Então, o que é real e o que é imaginário? Será que a distinção existe somente em nossas mentes?
O conceito é usado em cosmologia porque ajuda a resolver as singularidades gravitacionais nos modelos de Universo onde as leis conhecidas da física não se aplicam.
No próprio modelo do Big Bang aparece uma singularidade no tempo “real”, mas quando visualizado com tempo imaginário, essa singularidade é removida e o Big Bang funciona como qualquer outro ponto no tempo/espaço.

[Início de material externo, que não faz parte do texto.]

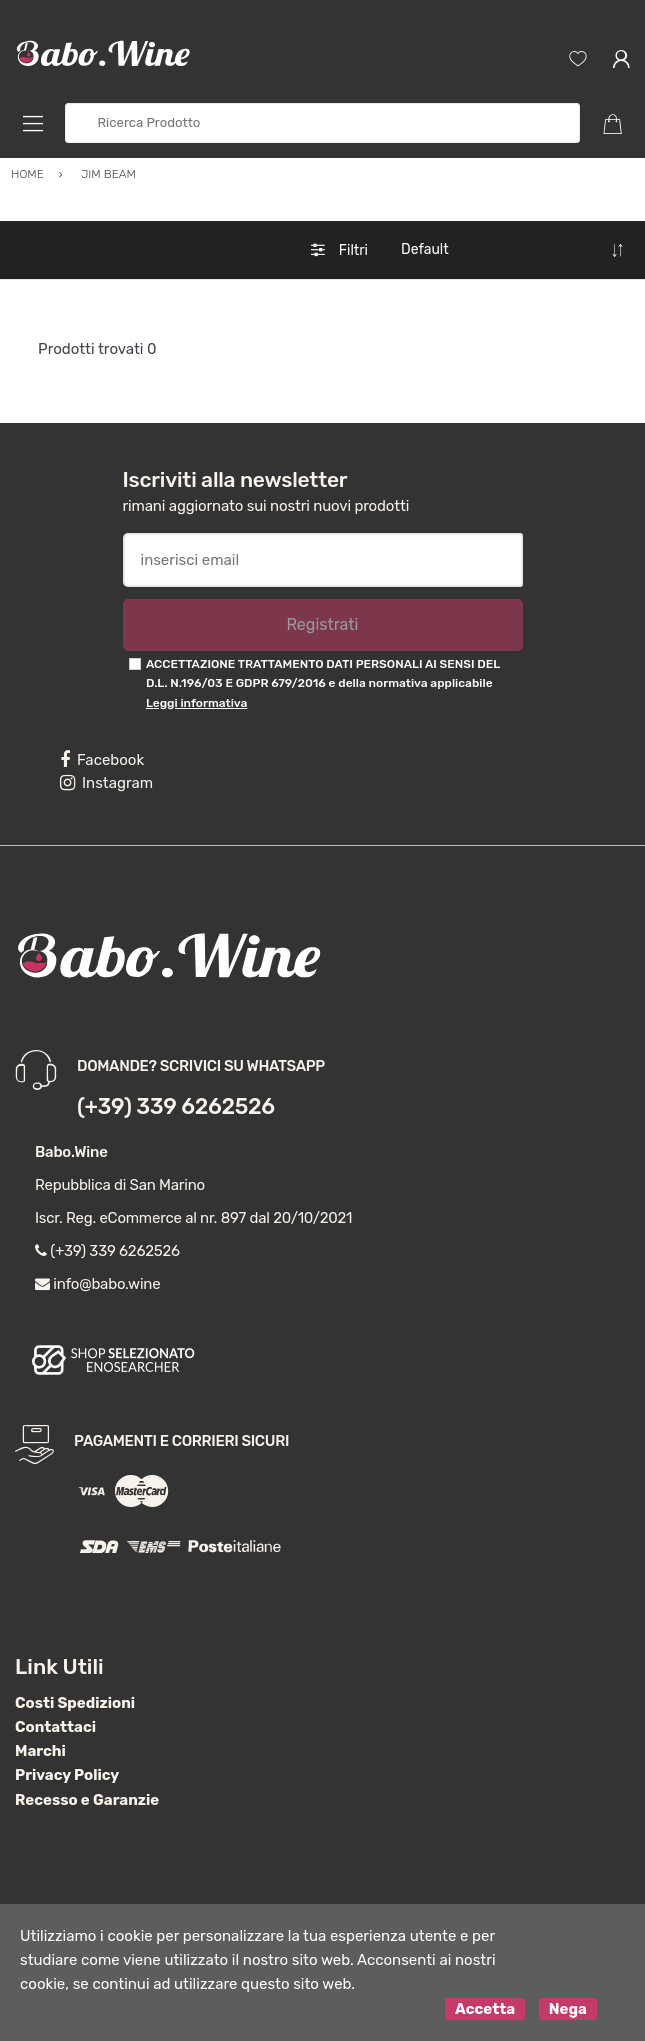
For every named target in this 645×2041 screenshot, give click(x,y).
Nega (568, 2009)
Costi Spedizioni (75, 1703)
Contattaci (55, 1727)
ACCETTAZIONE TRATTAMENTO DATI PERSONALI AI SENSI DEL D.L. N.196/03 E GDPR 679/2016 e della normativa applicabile (323, 683)
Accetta (485, 2009)
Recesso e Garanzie (87, 1800)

Voltando à mecânica quântica, o conceito de tempo em escalas microscópicas é outro. Podemos entender antipartículas (as partículas complementares como anti-próton, antielétron,etc) como partículas ‘normais’ se movendo para trás no tempo. Exemplo: Existe a chamada flutuação quântica do vácuo, onde ‘do nada’ surgem pares partícula + anti-partícula que se afastam, depois se juntam pela força elétrica e se aniquilam novamente, conforme ilustrado abaixo.
Mas isso também pode ser visto como uma única partícula presa num laço de tempo, onde o que chamamos de presente é um fino corte transversal no tempo, avançando para o futuro. Em cada momento, só conseguimos ‘ver’ o que está contido nesse corte.




De novo, é apenas uma questão de referência. Como já mencionei, diferentemente do universo macroscópico que só possui uma única flecha de tempo, o mundo quântico é melhor descrito com duas flechas perpendiculares, numa conexão chamada “simetria CPT”.
Para objetos macroscópicos, as conexões estão fora do nosso mundo, num universo paralelo (um anti-universo, talvez) inacessível por quaisquer meios. Na mecânica quântica, por outro lado, partículas e antipartículas coexistem em ambos universos, embora sejam aniquiladas quando unidas. A condição matemática para uma partícula se mover para trás no tempo é apenas se mover na outra referência temporal.
Mas qual é a implicação filosófica disso? Entre outras coisas, essa afirmação sugere que pode existir um anti-universo conectado ao nosso e que estamos vivendo no inverso temporal deles e vice versa. Nosso futuro é o passado deles.

No final das contas, ultrapasse a simplicidade da afirmação abaixo e conclua o seguinte:


O tempo é só aquilo que o relógio marca.